Our launch exhibit, A Mile in My Shoes, is going to be fabulous. You’ll step into the shoes of people like ‘sewerman’ Gari Pattison, as well as others including a refugee, a sea captain, a drag queen and a dog walker. I’ve just been listening to one extraordinary contribution from a man sentenced to 14 years in prison for a crime he didn’t commit. Just imagine having the chance to walk in his actual shoes as you listen to his story.
I realise that there are a lot of good causes out there that you could be contributing to, so why give to the Empathy Museum?
It’s absolutely unique. It’s the world’s first exhibition dedicated specifically to promoting empathic understanding, and based on the latest neuroscience and psychology research.
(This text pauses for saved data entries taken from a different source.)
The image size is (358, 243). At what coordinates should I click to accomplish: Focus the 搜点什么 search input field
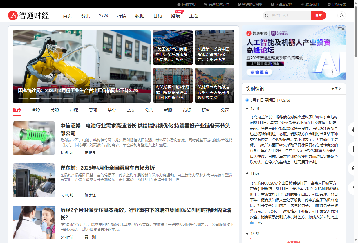click(x=290, y=16)
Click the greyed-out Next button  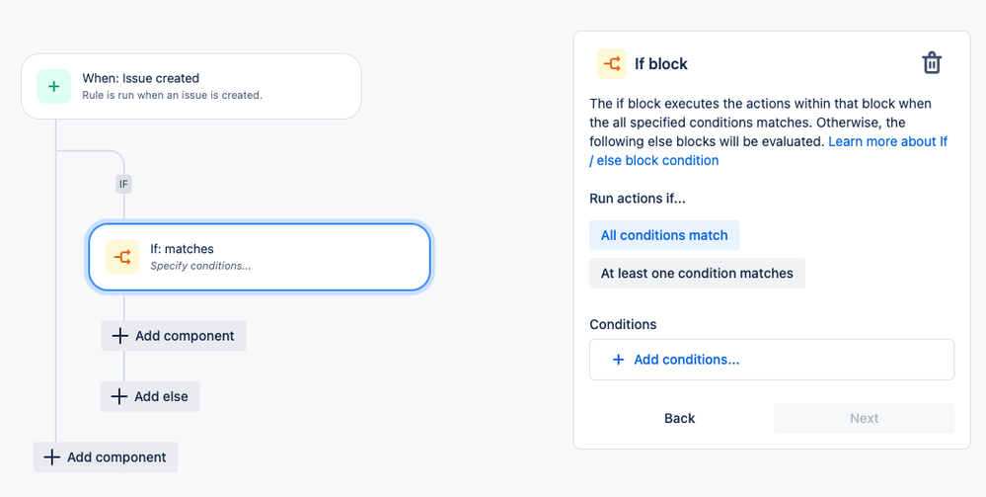click(x=864, y=418)
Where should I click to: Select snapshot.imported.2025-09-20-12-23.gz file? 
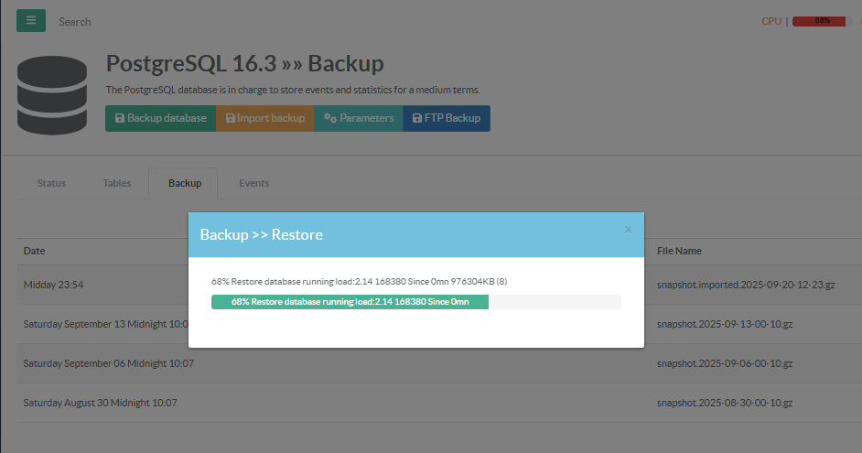click(745, 285)
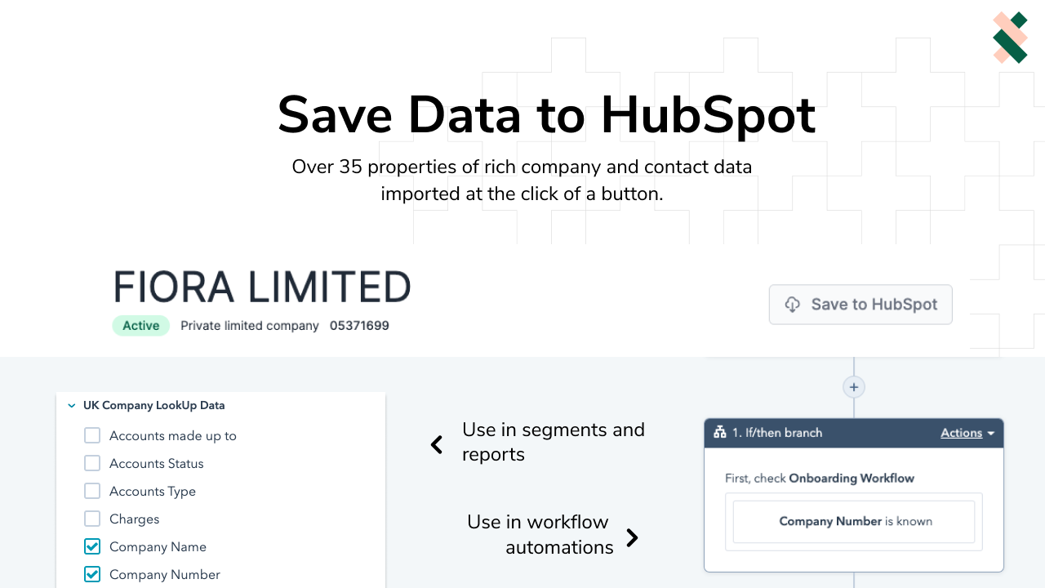Collapse the UK Company LookUp Data group

72,405
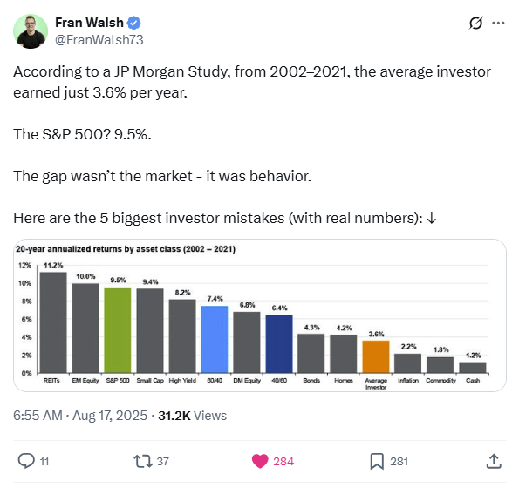This screenshot has width=519, height=488.
Task: Click the Fran Walsh display name
Action: coord(89,23)
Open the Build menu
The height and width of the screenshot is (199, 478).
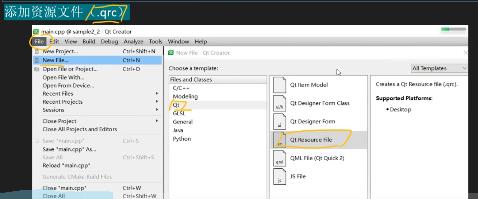[x=89, y=41]
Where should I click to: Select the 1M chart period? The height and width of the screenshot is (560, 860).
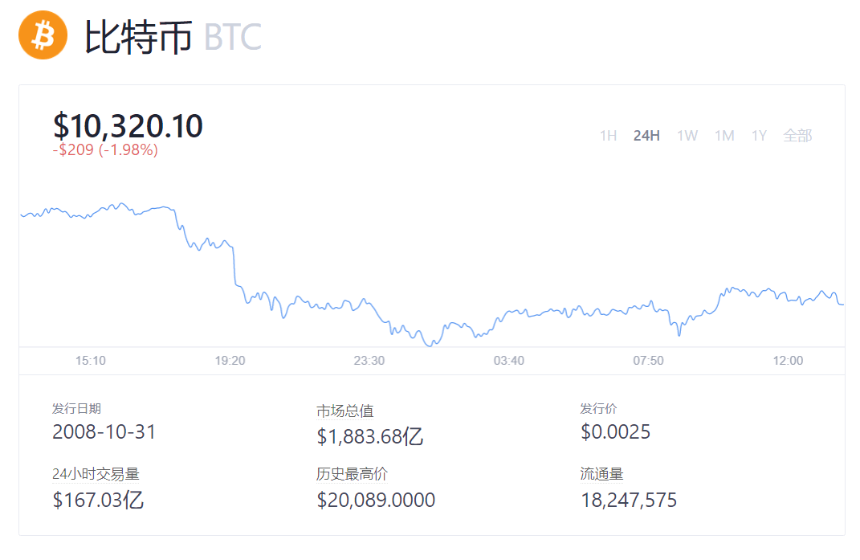click(724, 136)
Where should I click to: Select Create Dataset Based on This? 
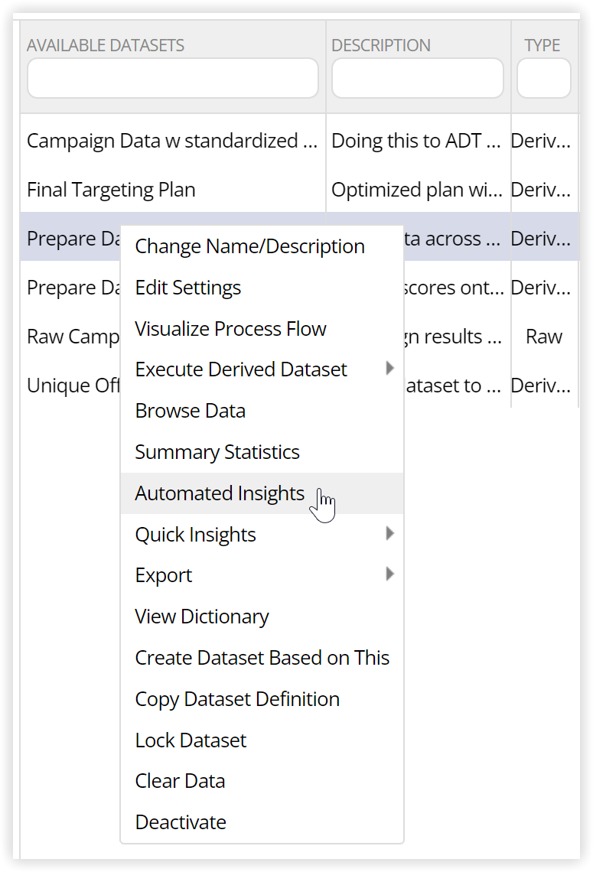pos(262,658)
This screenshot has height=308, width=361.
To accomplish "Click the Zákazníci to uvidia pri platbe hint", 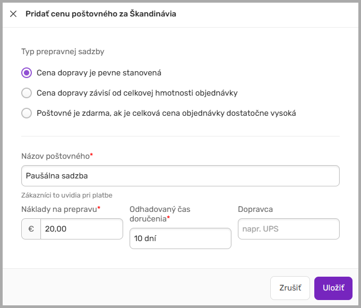I will tap(67, 195).
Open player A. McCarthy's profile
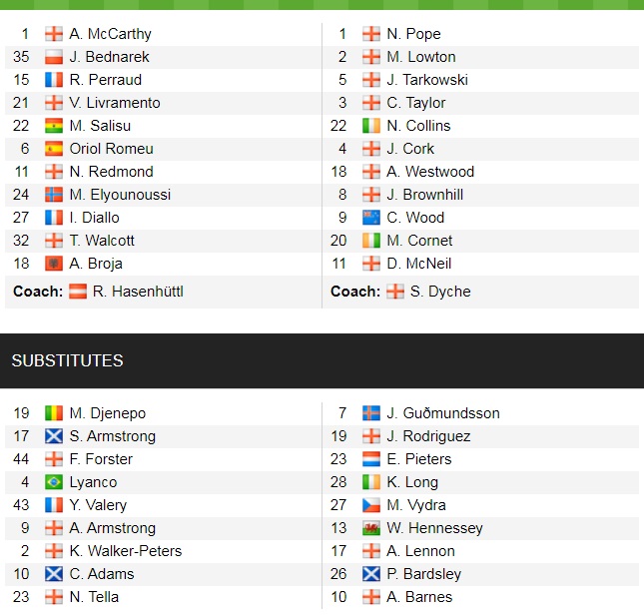644x615 pixels. pos(110,34)
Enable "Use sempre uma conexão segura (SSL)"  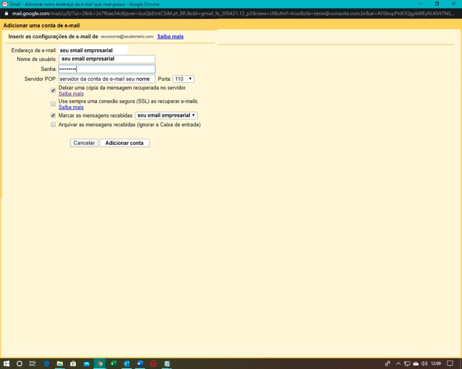53,104
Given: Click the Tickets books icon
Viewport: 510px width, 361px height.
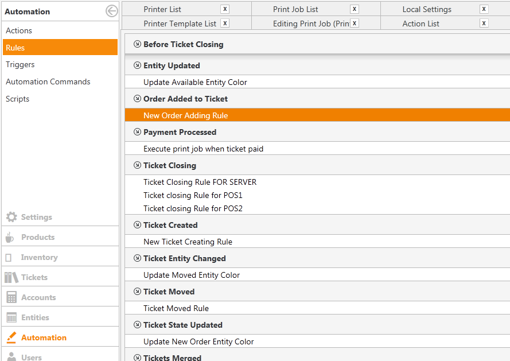Looking at the screenshot, I should [11, 277].
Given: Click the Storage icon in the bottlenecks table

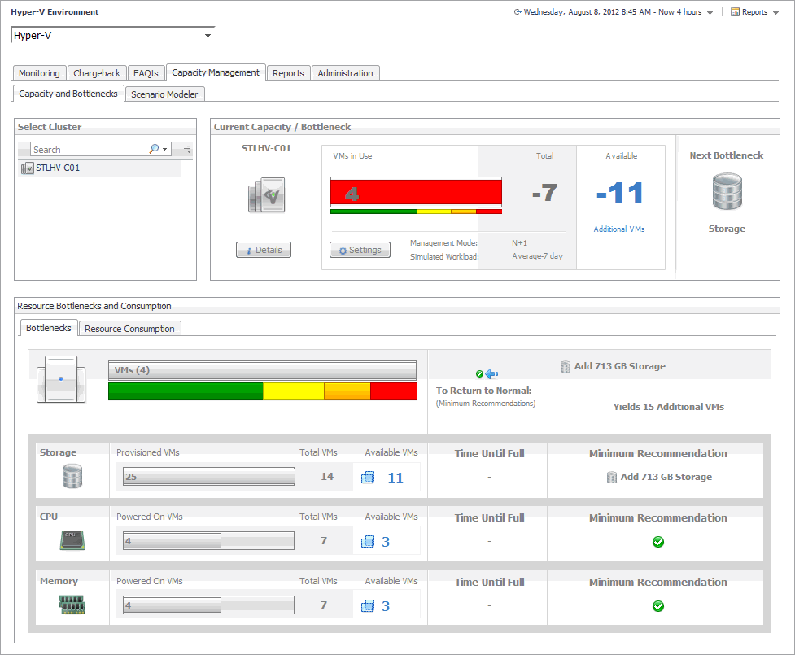Looking at the screenshot, I should tap(72, 476).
This is an urgent issue. Empathy is on the decline: we see the spectre of rising racism around immigration issues, an escalation of online abuse, and a plague of hyperindividualism fuelled by an overdose of consumer culture.
Be part of a global movement. We’re taking the Empathy Museum around the world, starting with the UK and Australia, and we’ve had invitations to bring it to cities including Paris, Beirut and Calgary. This is going to be big.
Your contribution will make a tangible difference. All donations will go directly to fund our exhibit – helping us collect more stories and shoes for our shoe shop and take the Empathy Museum into communities where it’s really needed.
Most crowd-funding campaigns receive the majority of their donations in the last 48 hours. So please prove the statistics right by making your donation here.
Thank you, and I hope you can make it to our opening exhibit in September.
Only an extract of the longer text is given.